━━━━━ STORED DATA ━━━━━

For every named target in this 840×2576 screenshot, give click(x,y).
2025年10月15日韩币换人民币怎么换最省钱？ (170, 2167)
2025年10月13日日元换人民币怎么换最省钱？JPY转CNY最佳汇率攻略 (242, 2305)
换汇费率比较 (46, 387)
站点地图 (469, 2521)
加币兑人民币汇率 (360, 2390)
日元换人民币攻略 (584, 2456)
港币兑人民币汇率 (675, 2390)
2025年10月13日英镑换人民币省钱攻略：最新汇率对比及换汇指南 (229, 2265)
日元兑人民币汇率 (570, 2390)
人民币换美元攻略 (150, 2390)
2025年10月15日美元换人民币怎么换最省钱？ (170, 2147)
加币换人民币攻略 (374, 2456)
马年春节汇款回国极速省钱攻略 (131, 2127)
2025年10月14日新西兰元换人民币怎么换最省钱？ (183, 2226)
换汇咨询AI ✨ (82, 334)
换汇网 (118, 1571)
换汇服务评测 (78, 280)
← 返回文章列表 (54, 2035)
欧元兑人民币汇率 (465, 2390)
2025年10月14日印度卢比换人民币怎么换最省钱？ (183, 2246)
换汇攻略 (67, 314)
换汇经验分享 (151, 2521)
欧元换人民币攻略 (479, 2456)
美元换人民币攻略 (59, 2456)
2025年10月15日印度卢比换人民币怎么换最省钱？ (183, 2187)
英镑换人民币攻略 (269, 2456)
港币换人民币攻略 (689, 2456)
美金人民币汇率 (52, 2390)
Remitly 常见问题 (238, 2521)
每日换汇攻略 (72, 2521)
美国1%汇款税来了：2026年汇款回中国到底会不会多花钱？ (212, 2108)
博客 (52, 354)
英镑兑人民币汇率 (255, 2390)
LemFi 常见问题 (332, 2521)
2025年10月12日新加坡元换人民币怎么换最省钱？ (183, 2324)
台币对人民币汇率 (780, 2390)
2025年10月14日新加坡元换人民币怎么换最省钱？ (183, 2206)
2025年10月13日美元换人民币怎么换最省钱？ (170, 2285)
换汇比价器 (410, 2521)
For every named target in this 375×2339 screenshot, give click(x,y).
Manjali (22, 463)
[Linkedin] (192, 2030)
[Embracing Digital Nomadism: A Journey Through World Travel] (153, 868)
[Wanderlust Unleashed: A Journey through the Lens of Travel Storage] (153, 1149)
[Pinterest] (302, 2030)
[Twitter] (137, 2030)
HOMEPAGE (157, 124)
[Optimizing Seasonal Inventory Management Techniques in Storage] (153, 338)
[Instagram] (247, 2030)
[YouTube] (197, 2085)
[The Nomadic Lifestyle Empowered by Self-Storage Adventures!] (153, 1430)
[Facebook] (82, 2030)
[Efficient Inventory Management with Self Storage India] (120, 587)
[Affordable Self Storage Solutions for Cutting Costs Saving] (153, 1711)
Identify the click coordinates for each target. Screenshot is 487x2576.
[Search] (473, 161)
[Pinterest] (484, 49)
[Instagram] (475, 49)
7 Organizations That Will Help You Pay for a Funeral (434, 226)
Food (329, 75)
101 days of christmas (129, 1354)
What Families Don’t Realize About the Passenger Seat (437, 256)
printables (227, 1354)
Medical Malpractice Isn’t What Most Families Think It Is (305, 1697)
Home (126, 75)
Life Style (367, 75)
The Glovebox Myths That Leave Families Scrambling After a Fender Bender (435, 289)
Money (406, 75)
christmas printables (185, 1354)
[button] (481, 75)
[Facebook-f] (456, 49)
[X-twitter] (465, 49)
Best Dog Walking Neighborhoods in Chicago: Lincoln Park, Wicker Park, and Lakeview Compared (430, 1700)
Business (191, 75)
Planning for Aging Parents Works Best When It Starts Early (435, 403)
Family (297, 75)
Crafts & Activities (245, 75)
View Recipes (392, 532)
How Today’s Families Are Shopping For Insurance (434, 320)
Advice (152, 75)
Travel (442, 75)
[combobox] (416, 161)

━━━━━

• **YOUR GOAL**
Copy only this part of the entries above: the line with "加币兑人民币汇率 (360, 2390)", the line with "换汇经验分享 (151, 2521)", and the lines between, all exactly as written.

• **ANSWER BOX**
加币兑人民币汇率 (360, 2390)
日元换人民币攻略 (584, 2456)
港币兑人民币汇率 (675, 2390)
2025年10月13日英镑换人民币省钱攻略：最新汇率对比及换汇指南 (229, 2265)
日元兑人民币汇率 (570, 2390)
人民币换美元攻略 (150, 2390)
2025年10月15日美元换人民币怎么换最省钱？ (170, 2147)
加币换人民币攻略 (374, 2456)
马年春节汇款回国极速省钱攻略 (131, 2127)
2025年10月14日新西兰元换人民币怎么换最省钱？ (183, 2226)
换汇咨询AI ✨ (82, 334)
换汇网 (118, 1571)
换汇服务评测 (78, 280)
← 返回文章列表 (54, 2035)
欧元兑人民币汇率 (465, 2390)
2025年10月14日印度卢比换人民币怎么换最省钱？ (183, 2246)
换汇攻略 (67, 314)
换汇经验分享 (151, 2521)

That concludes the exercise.